───── AUSGEWÄHLTE TEXTSTELLE
Auf seinem Debütalbum PRODUCT veröffentlicht Sophie nun vier Singles aus den vergangenen Jahren und vier neue Stücke. Bei fast allen ist man sich nie ganz sicher, ob man nun einen Popsong vor der Nase hat, der als Dancetrack getarnt ist oder ob es sich genau andersherum verhält. „Bipp“ etwa, 2013 erstmals erschienen, ist einer dieser komplexen Next-Level-Hits: Vordergründig kloppt und schnalzt da die Elektronik, die Töne dröhnen und sprudeln, eigentlich – das merkt man bald – ist da aber nicht mehr als die Andeutung eines halbbrauchbaren Beats. Eigentlich ruht diese irre Nummer nur auf einem zähflüssigen Basslauf und körperlosen, hochgepitchten Helium-Stimmen: „I can make you feel better, if you let me!“ „Hard“ bewegt sich hektisch in der großen dunklen Lücke zwischen Trance-Geballer, Glöckchenklang und wahnwitzigen Störgeräuschen. Es gibt Kinderreime („Lemonade“) und eiskalt sägende Synthesizer („MSMSMSM“). Am kompliziertesten wird das Verwirrspiel dieses Meta-Pop aber bei „Just Like We Never Said Goodbye“: von Songstruktur und Gesang her vielleicht der poppigste Song auf Product (am besten beschreibt man es als Glitch-Sound-Bastard von Carly Rae Jepsens „Call Me Maybe“).Trotzdem fehlt das wichtigste Dancepop-Element: Es gibt einen ganzen Haufen schimmernder Synthesizer-Quietschtöne, aber keinen Beat – nicht einen einzigen. Nach 26 Minuten ist der grelle, laute Spaß auch schon wieder vorbei.

Die Kürze ist vielleicht der größte Makel dieser so aufregenden Platte – der Zukunftsentwurf bleibt Skizze. Vielleicht ist das aber sogar die beste Form: Ein Rausch, in dem schon so viele Ideen konzentriert sind, muss schnell, muss kurz ausfallen, da sonst nur eine Überdosis drohen würde.
──────────
───── GESAMMELTES MATERIAL
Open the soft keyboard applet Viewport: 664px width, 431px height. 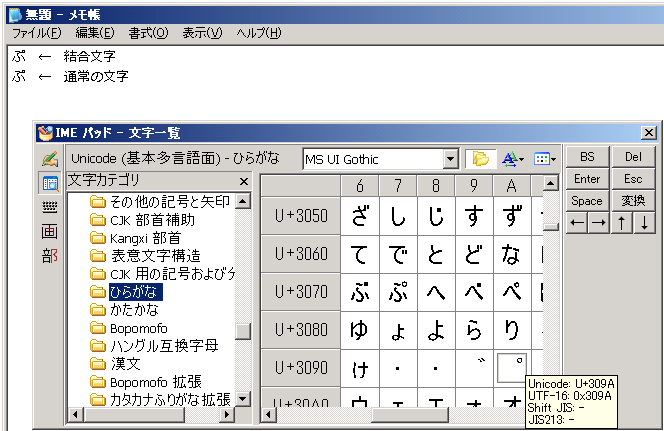49,207
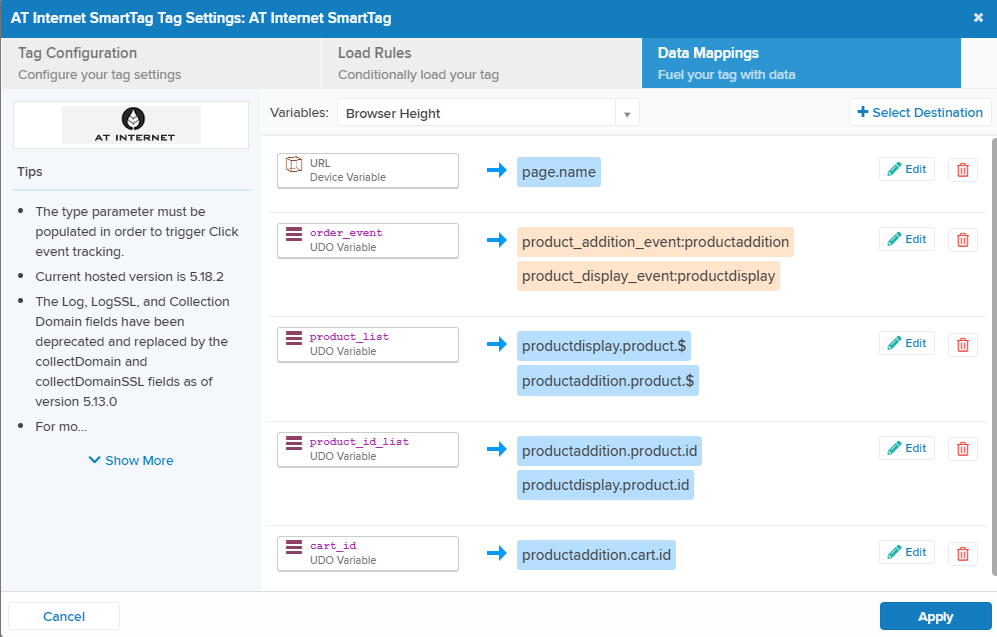Remove the product_id_list mapping via trash icon

tap(962, 449)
──────────
- [DETAILS ZUR AUFGABE]:
Aktualisiere den Abschnitt der Plattenkritik, der mit den Worten „Die Kürze ist“ beginnt und mit „Überdosis drohen würde.“ endet, und gib ihn vollständig wieder, wobei „Skizze“ durch „Fragment“ ersetzt wird.

- [SCHRIFTLICHE ANTWORT]:
Die Kürze ist vielleicht der größte Makel dieser so aufregenden Platte – der Zukunftsentwurf bleibt Fragment. Vielleicht ist das aber sogar die beste Form: Ein Rausch, in dem schon so viele Ideen konzentriert sind, muss schnell, muss kurz ausfallen, da sonst nur eine Überdosis drohen würde.